The radiopaque markers help in redesigning the direction of implant placement and in comparing the angulations of radiopaque markers with the available bone and also in locating the position of the vital structures to determine the best angulations for the implant. These radio-opaque markers can be placed in the center of the occlusal surfaces of the teeth that corresponds to the screw access holes of the prosthesis.

The milling technique is an accurate technique in which it employs parallel holes in the surgical guide. This technique needs the aid of a conventional dental surveyor. All the conventional made radiographic guides can be converted to an accurate surgical guide by means of this milling technique.
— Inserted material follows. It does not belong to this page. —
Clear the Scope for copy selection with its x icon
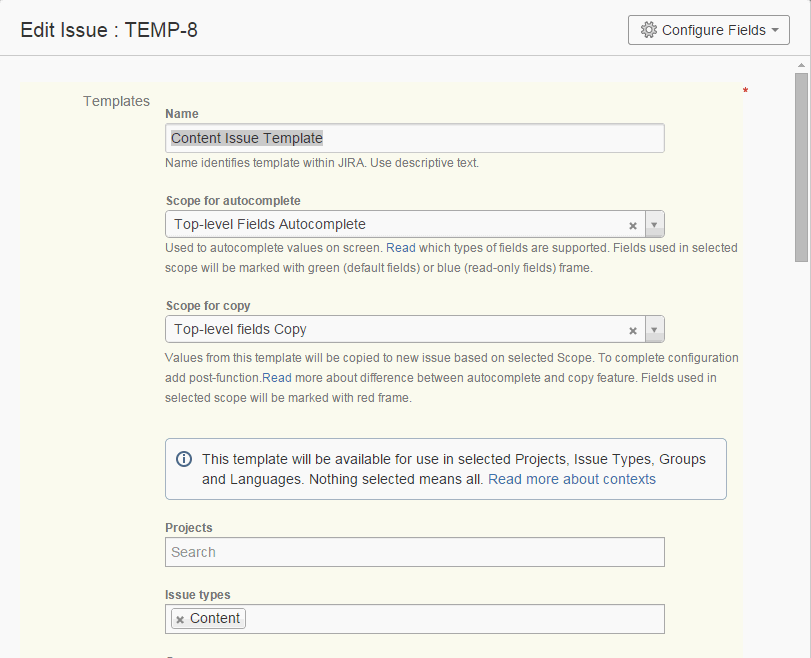The height and width of the screenshot is (658, 811). point(633,329)
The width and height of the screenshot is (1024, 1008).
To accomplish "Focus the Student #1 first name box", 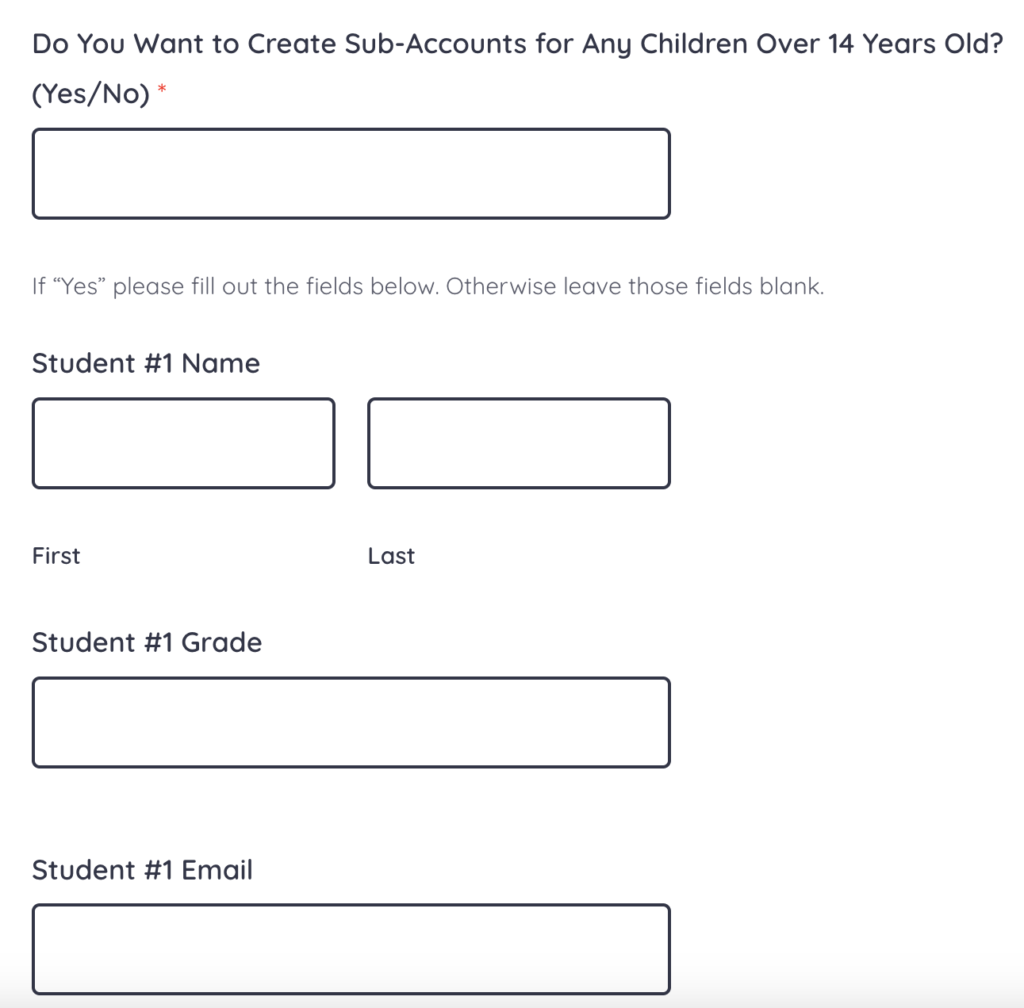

Limitation in this technique is, it requires special equipment not commonly available in private dental practices. In addition, the practitioner needs a certain amount of experience and knowledge to use this machine properly.


However, panoramic radiography which is still the standard and widely used, has diagnostic limitations such as expansion and distortion, setting error, positional artifacts and there is no information regarding the dimension of bone in buccolingual direction. Further these surgical templates are fabricated on dental casts, which is a rigid, nonfunctional surface without the knowledge of underlying soft tissue resiliency and bone topography. Anatomical landmarks are not precisely located, it does not show the lingual blood vessels, and approach is always two dimensional. So thereby more chances of malpositioning the implants during placement. Always there is less stability during surgery. The success of the final outcome always depends on clinician skill and alertness. It requires more chair time, leads to stress on the dentist and patient. Although conventional surgical templates will allow the placement of implant guiding, they do not provide exact 3D guidance.